Details of the review are to be published during the next 12 months but the regulator said it believes this will help reduce the level of Financial Services Compensation Scheme payouts and the levy.
But some advisers have concerns higher capital adequacy won't solve the problem and will instead push smaller firms out of the market altogether as they won't be able to afford to cover all their potential liabilities.
Darren Cooke, chartered financial planner at Red Circle Financial Planning, said: “Increasing capital adequacy won't solve the problem, all that stands to mean is that I will not pay as much on my FCA levy but I will have to keep huge amounts more cash in my business.
“No firm can truly afford to cover all their potential harm no matter how high you make the barrier so claims will still fall to the FSCS and you risk taking smaller firms out of the market altogether.”
Tim Morris, an adviser at Russell & Co Financial Advisers, said any costs should remain "reasonable" and in line with current requirements.
"It’s like anything, if you set that bar too high it will put firms out of business. You only need to look at the high street where business rates are unaffordable to most small independent businesses.
"They need to ensure advisers do not go the same way. If people wanted to move fully online for financial advice, they would be doing so right now. In my experience, that is not currently the case for most."
Meanwhile, others argued it was too early to tell what the impact on smaller firms would be.
Alasdair Walker, chartered financial planner and managing director at Handford Aitkenhead & Walker said: "I think the devil will be in the detail. I suspect higher capital adequacy requirements may well crowd out smaller firms, but I think liabilities will scale with firm size, and so without professional indemnity insurance being an important part of the discussion, it’s a non-starter."
Ricky Chan, director at IFS Wealth & Pensions, said smaller firms transacting higher risk business had the potential to do more harm than larger ones and this should be reflected.
But he did not think raising capital adequacy requirements was the answer to the industry's woes.
He said: “In theory, larger capital adequacy reserves should help somewhat as more capital is available to cover PII excess when there are multiple claims.
“However, I don’t believe that this alone will be sufficient to offset the rate of increase of FSCS compensation and therefore levies firm face.
“In addition, across the whole industry, this is an awfully inferior use of capital and I suspect there is a better alternative if this can all be pooled together and invested (like some form of endowment fund).”

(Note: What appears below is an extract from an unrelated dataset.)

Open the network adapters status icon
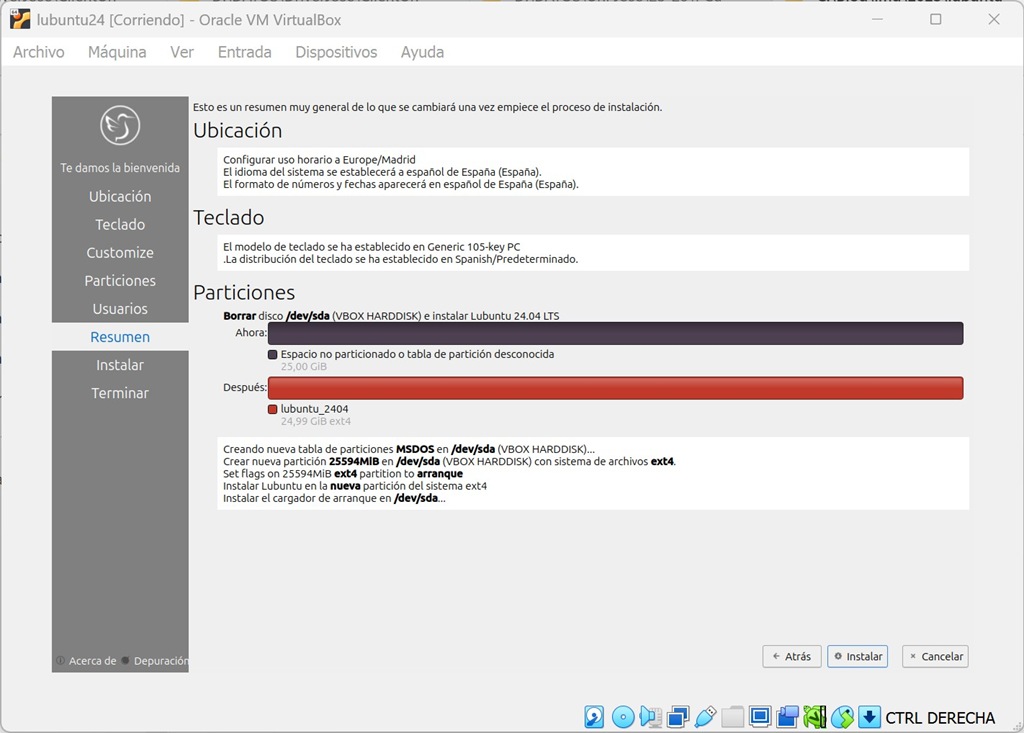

He added: “Also, this does nothing to address the issue that if a firm winds up, there is no capital adequacy remaining to cover for future claims – these lead to higher FSCS payouts and levies in future.”
In contrast, Philip Milton, chartered wealth manager at Philip J Milton Company & Co, said he always thought capital adequacy requirements should be higher.

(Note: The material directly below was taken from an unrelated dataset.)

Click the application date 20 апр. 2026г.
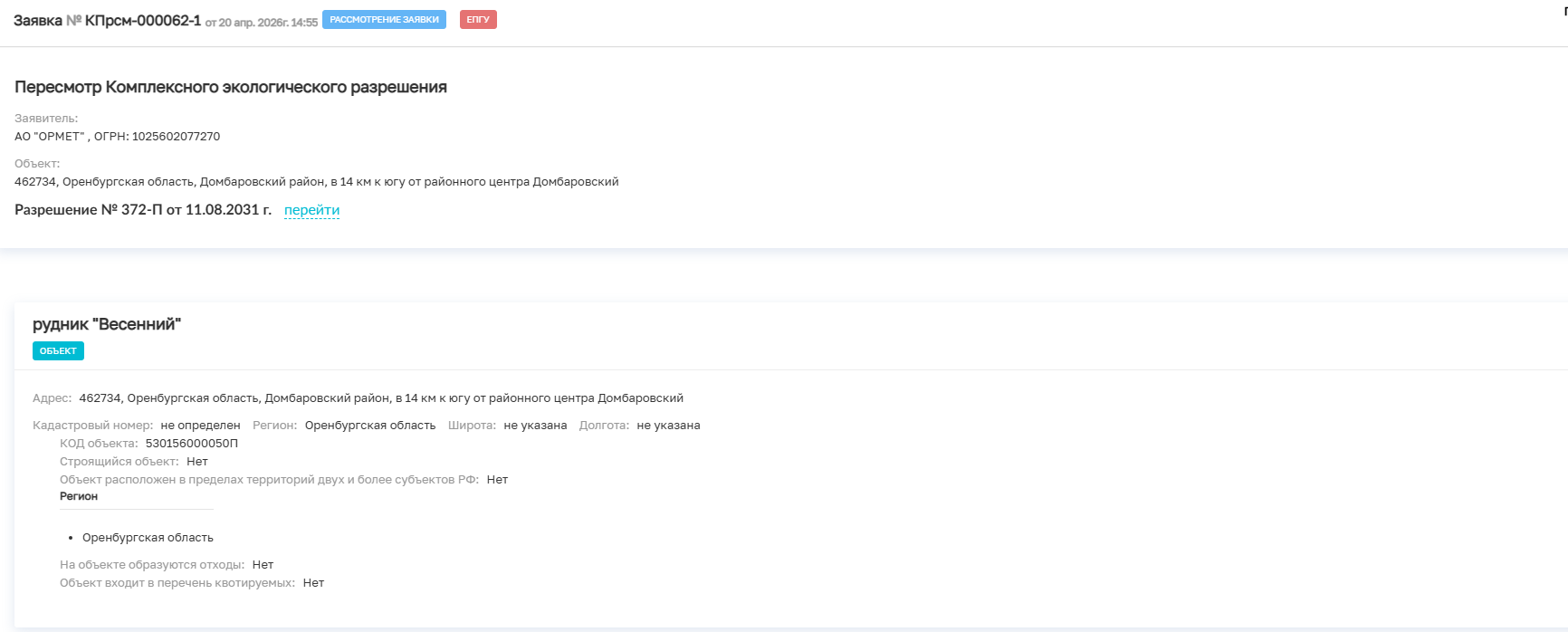 (255, 23)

“It has taken the FCA, as the latest regulatory incarnation, thirty-six years since then to think about doing something about it,” he said.

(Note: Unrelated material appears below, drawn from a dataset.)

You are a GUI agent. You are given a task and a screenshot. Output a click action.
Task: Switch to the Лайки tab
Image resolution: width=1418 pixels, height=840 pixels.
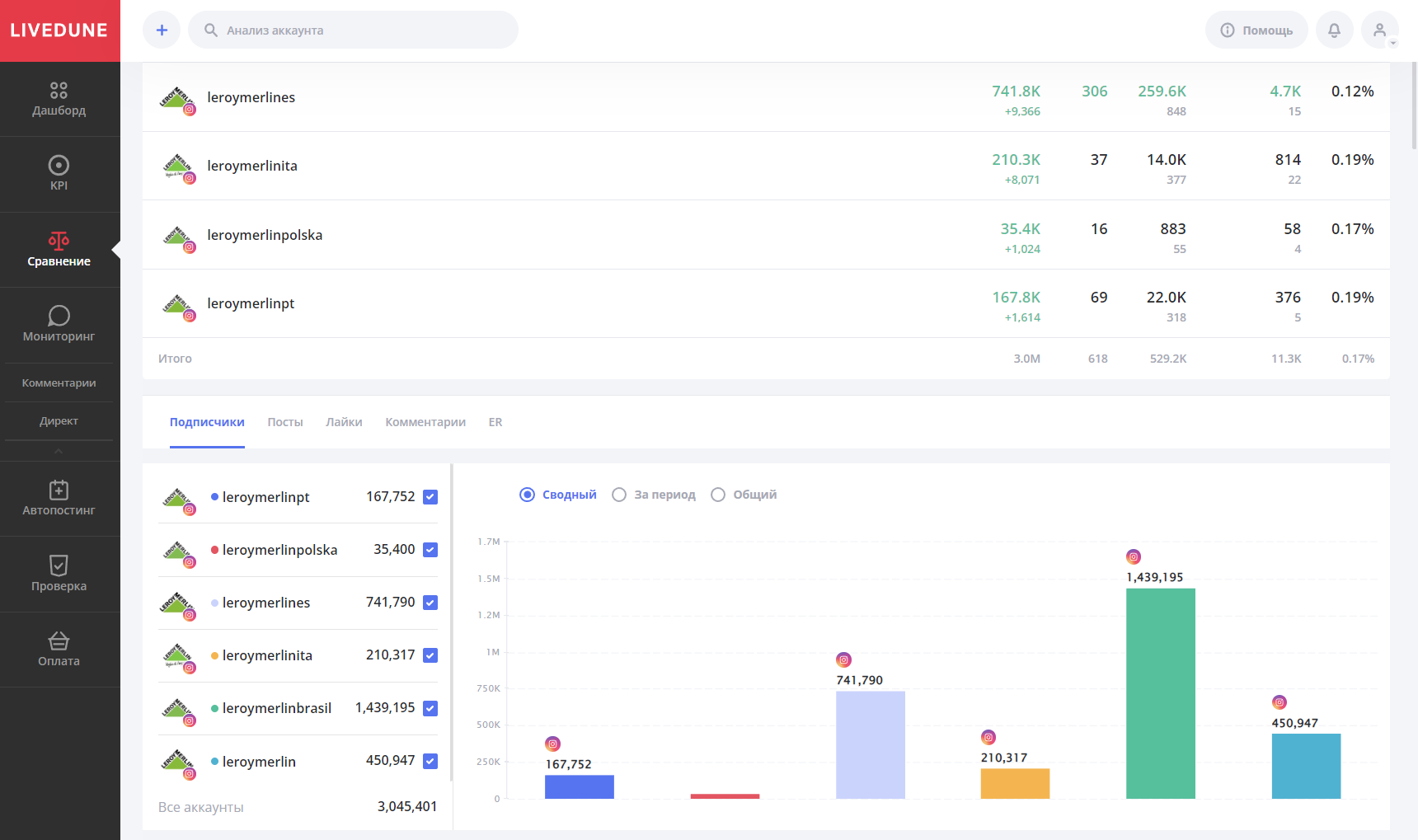tap(344, 422)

“This is not to make life complicated for businesses in the sector but to recognise that if advisory firms cannot manage their own capital especially well or prove that they have more than a few brass buttons to rub together, should they really be endeavouring to suggest to investor clients that they can be entrusted to look after their assets?”
He said the compensation framework should be made less complicated than under its present structure.
“If advisory firms had more ‘skin in the game’ then fewer of them would go bust and fewer claims would be made to the FSCS,” he said.
“Maybe the FCA should also change how it treats loans from principals and directors too as at present there are constraints imposed which could cause financial distress to the lenders (at the wrong times) and costly accounting hassles whereas a simple rule for the firm ‘to maintain the minimum requirements at all times’ is adequate.
“That would encourage principals to leave more money in the business anyway.”
The FCA is reviewing the review of the scope and coverage of the FSCS and advisers have suggested FSCS criteria need to change in order to reduce the payouts.
Cooke said the FSCS should start by not paying out for things which were not covered by FSCS in the first place.
He said: “If your investment had no FSCS protection, then you get no pay out no matter who or how it was sold to you. Simple. No pay outs for London Capital & Finance, Basset and Gold and so on.
“Also any fines should be retained to cover the FSCS not paid to the Treasury.”
Chan agreed, saying the FCA needed to review the coverage and criteria of FSCS compensation as it was "unacceptable and unsustainable" for this to increase year-on-year, especially if paid out on unregulated investment failures.
The FSCS has paid out more than £57m to around 2,800 LCF minibond holders on the basis that the investors had been advised by the firm.
Mini bonds would normally fall outside the scheme's remit as they are unregulated investments but evidence of advice, which is a regulated process, meant they were covered.
The FSCS has repeatedly cited the millions being paid in relation to LCF as one of the main drivers behind its increasing industry levy.
It was forced to raise a supplementary levy for 2020-21 of £78m, partly due to LCF cases.